- **AIM OF THE EXERCISE**:
Rewrite the records from the line with "Where should I" up to and including the line with "Action: pyautogui.click(x=108, y=127)", changing every "Open" to "Launch" and keeping everything else the same. Leave the pictures out of your answer.

- **GIVEN RECORDS**:
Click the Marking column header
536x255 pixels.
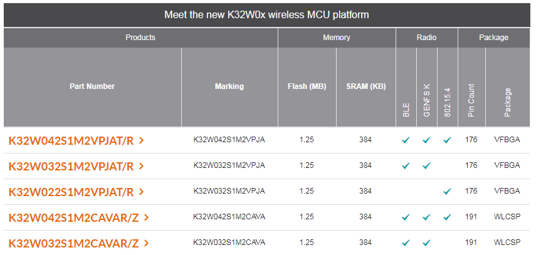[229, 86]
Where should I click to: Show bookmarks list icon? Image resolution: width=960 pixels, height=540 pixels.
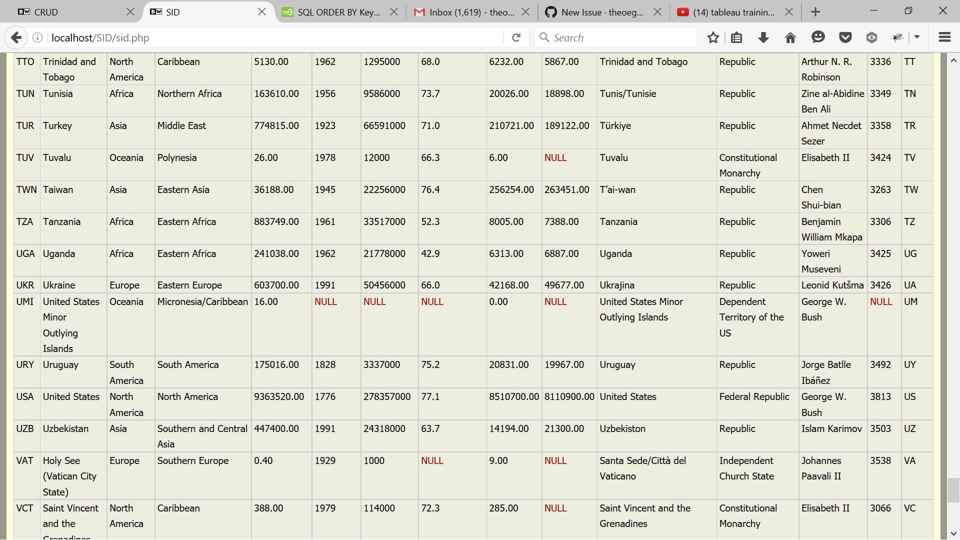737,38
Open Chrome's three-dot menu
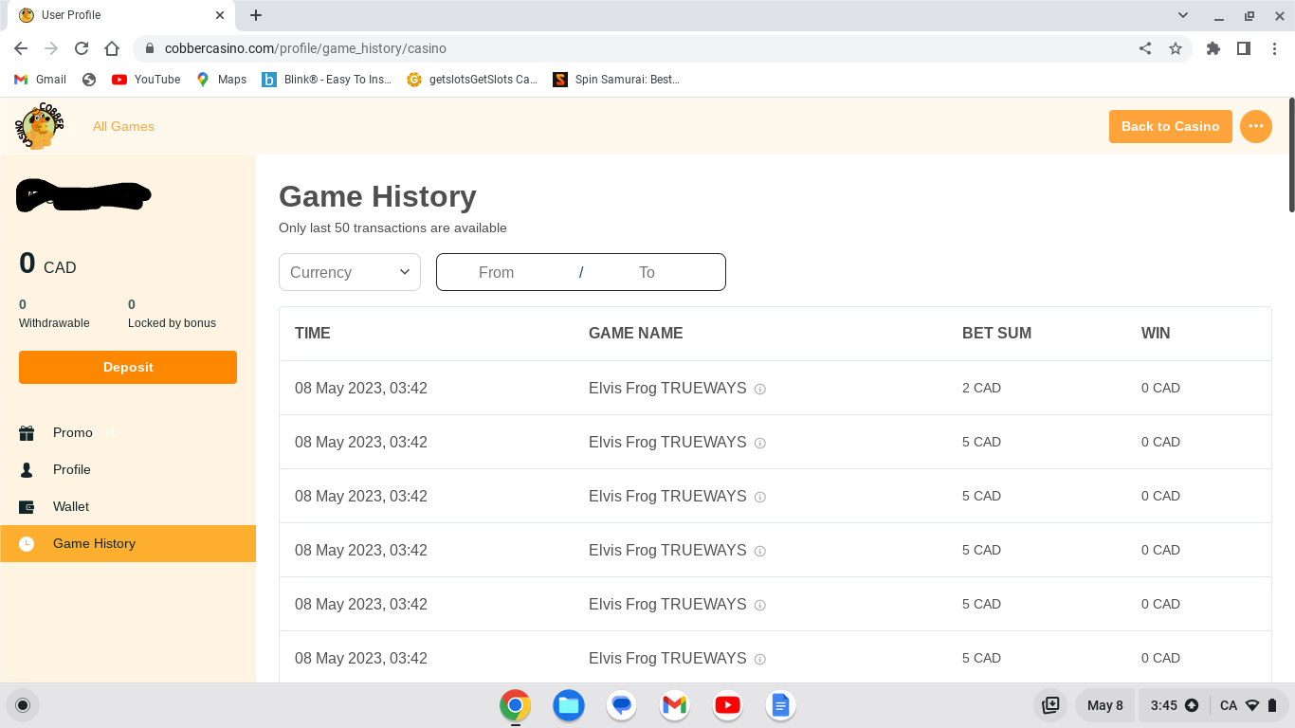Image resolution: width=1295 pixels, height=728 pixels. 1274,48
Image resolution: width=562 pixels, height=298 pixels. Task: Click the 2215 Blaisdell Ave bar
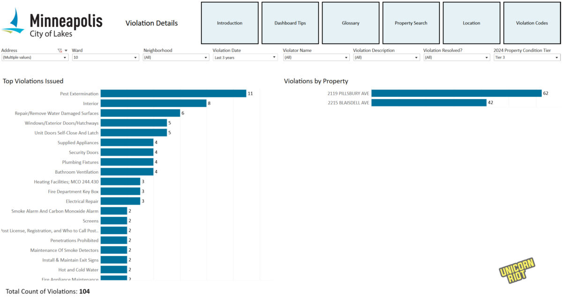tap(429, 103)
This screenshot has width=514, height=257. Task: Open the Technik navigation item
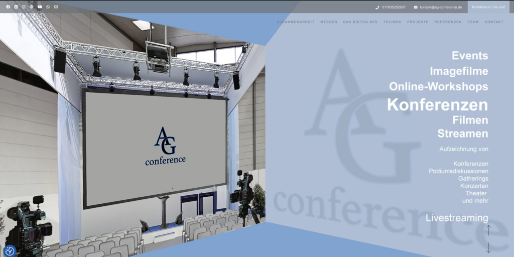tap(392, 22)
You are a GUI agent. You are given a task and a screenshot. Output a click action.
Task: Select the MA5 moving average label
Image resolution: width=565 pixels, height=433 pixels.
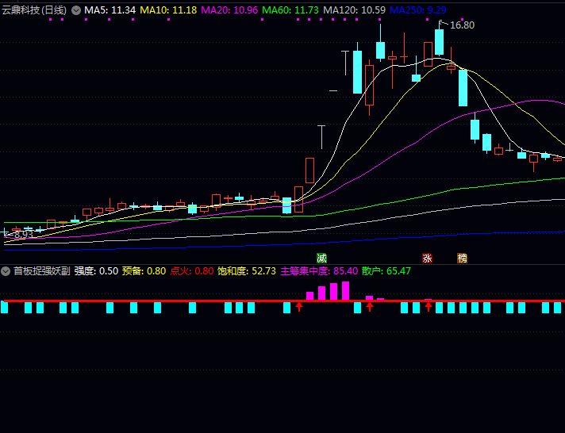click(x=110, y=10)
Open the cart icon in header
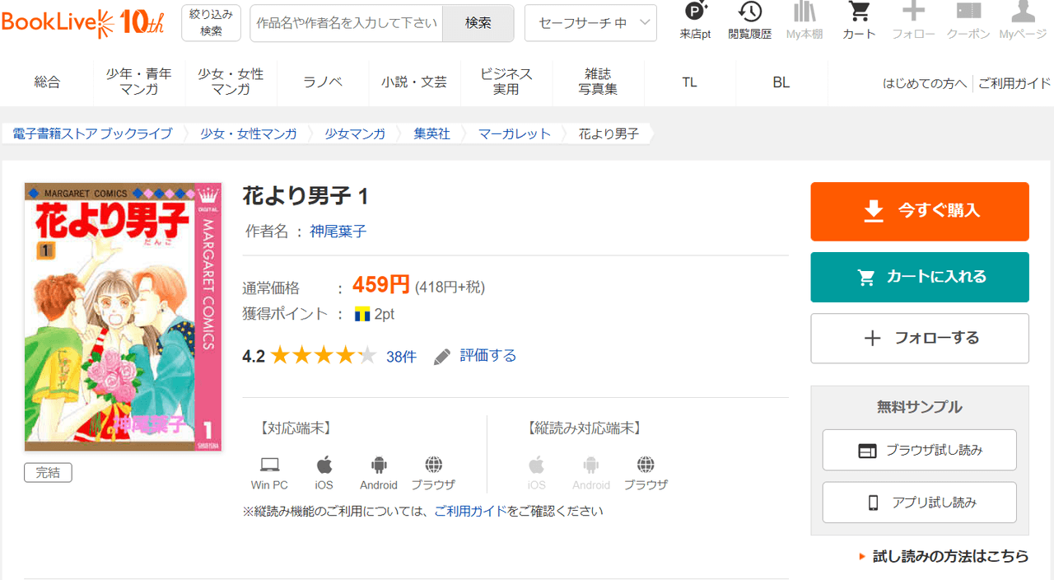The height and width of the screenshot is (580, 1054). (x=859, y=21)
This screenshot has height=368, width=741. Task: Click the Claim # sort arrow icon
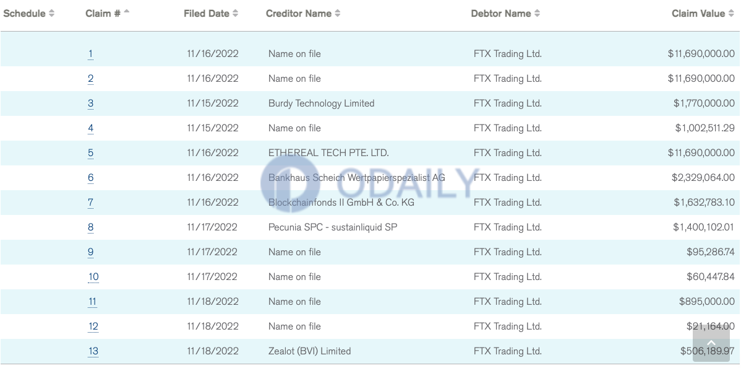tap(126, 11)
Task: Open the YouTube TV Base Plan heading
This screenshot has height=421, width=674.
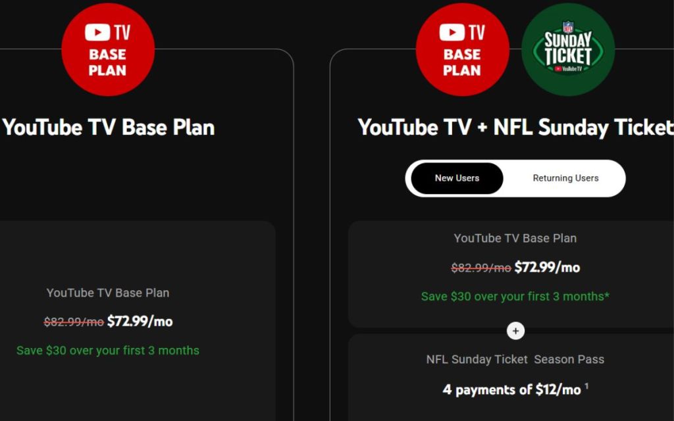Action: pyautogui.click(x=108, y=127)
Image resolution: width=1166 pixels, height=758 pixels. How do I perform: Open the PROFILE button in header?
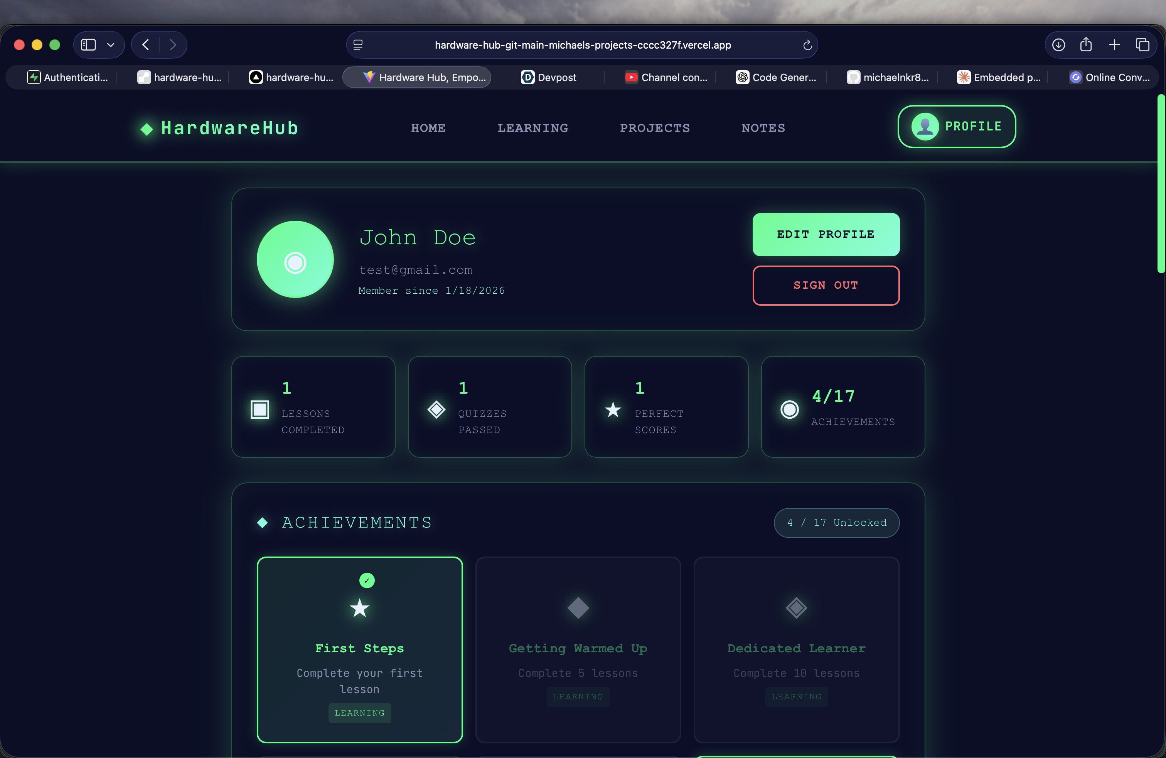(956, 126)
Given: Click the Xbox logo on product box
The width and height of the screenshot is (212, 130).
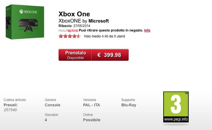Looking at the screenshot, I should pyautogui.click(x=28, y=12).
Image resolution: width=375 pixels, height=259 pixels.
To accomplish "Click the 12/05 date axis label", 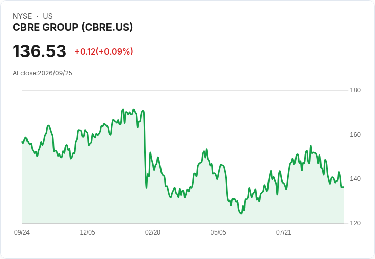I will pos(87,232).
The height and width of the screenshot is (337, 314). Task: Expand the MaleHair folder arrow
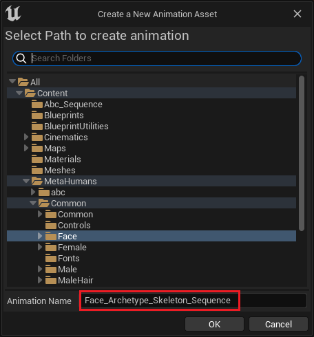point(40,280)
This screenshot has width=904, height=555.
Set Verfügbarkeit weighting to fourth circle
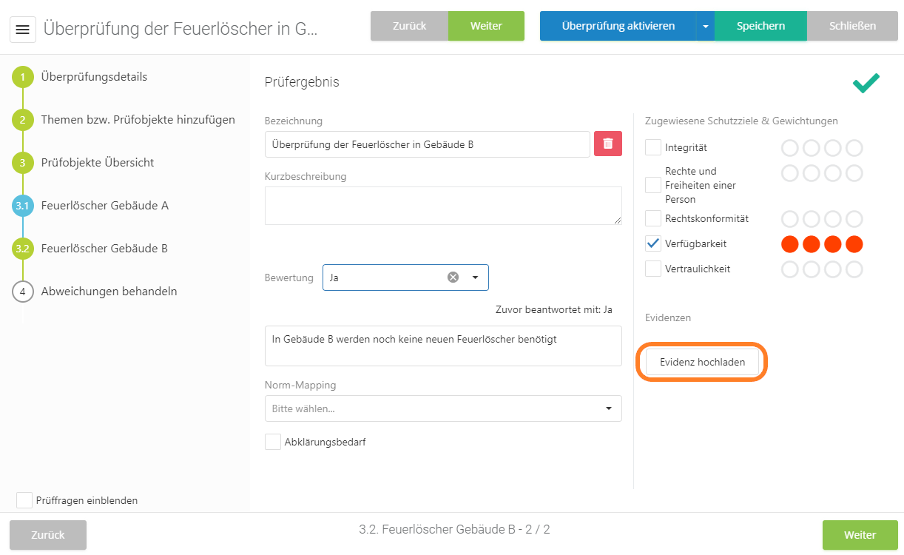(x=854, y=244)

- **RESPONSE TO THIS TASK**:
Where should I click to: Show bookmarks list icon? Image resolution: width=960 pixels, height=540 pixels.
737,38
Launch Chrome's three-dot menu
Image resolution: width=1295 pixels, height=728 pixels. 1274,48
Image resolution: width=562 pixels, height=298 pixels. Task: Click the 2215 Blaisdell Ave bar
tap(429, 103)
This screenshot has width=514, height=257. Task: Launch the Technik navigation item
tap(392, 22)
You are a GUI agent. You are given a task and a screenshot. Output a click action.
Task: Select the MA5 moving average label
Image resolution: width=565 pixels, height=433 pixels.
click(x=110, y=10)
Launch the cart icon in header
The height and width of the screenshot is (580, 1054). (x=859, y=21)
This screenshot has height=368, width=741. Task: Click the Claim # sort arrow icon
tap(126, 11)
Task: Launch the YouTube TV Base Plan heading
This screenshot has height=421, width=674.
Action: pyautogui.click(x=108, y=127)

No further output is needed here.